Engineers have made great strides over the years in reducing the risk of structural failures in bridges, buildings, aircraft and networks. They have examined past disasters and with the support of regulators have used black boxes to capture much if not all of the detailed events leading up to the critical failure in question. Modelling alternatives and testing them has created far greater safety records and a huge leap in public confidence (and anger when things go wrong). Product safety laws have played a very positive part in this improvement to what the market might otherwise deliver.
Biological and social systems have not fared as well and, in countries and organisations with lower standards of corporate governance, risky behaviour, complacency and outright fraud can still be found in abundance. Regulatory capture and weak law enforcement have been major causes of disasters such as those caused by earthquakes, tidal waves, and ecosystem destruction.
On the other hand, it is not unusual to find a growing tendency especially in the welfare dominated societies of UK and Europe, to try and legislate for every eventuality with so called Health and Safety regulations (driven by considerations of insurance cover and potential claims), stifling people’s natural desire to engage in pro bono work, to help fellow citizens in distress, or otherwise put themselves at risk for the sake of the general good.
Part of the problem stems from a human tendency to believe that, if a known risk has not yet manifested itself, it is increasingly unlikely to happen – the very opposite of an insurers view of the world! It also the case that energetic decision makers may often be most likely to believe that they are less likely than most to be impacted and will have a better chance of surviving – and this is what is often reinforced by their compensation package focused on quarterly results and the ‘bottom line’ while shareholders and other stakeholders with a greater interest in the balance sheet and the longer-term look on with increasing concern at the risks being taken.

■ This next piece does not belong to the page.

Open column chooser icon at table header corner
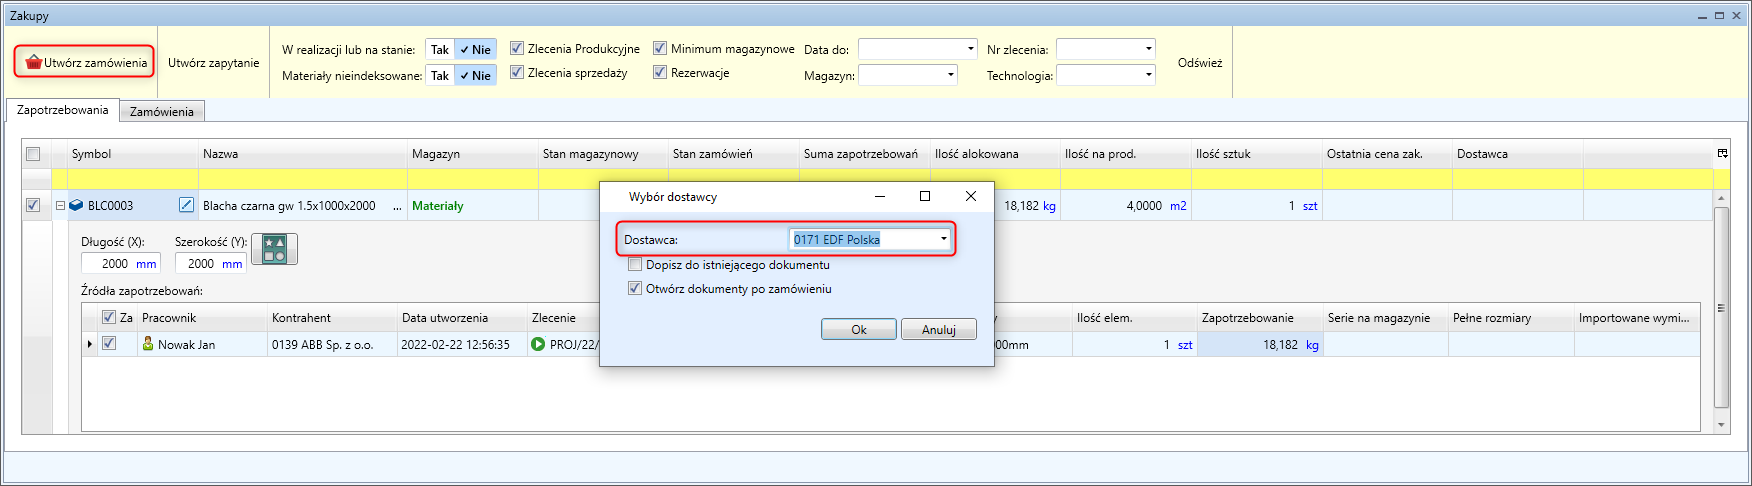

Statistics can have a big role in reducing uncertainty around potential risk; even more value can come from modelling a being able to home in on the ‘one in a million’ situation that destroyed LTCM, Fukushima, or the last Concorde and identifying which were the five factors which had to come together to create the disaster and what could be done to eliminate them. Risk cannot be eliminated in the real world but better information can help people to accept price and provision against it in a sensible and cost effective way, providing the necessary capital to survive the worst and to continue to modelling proper.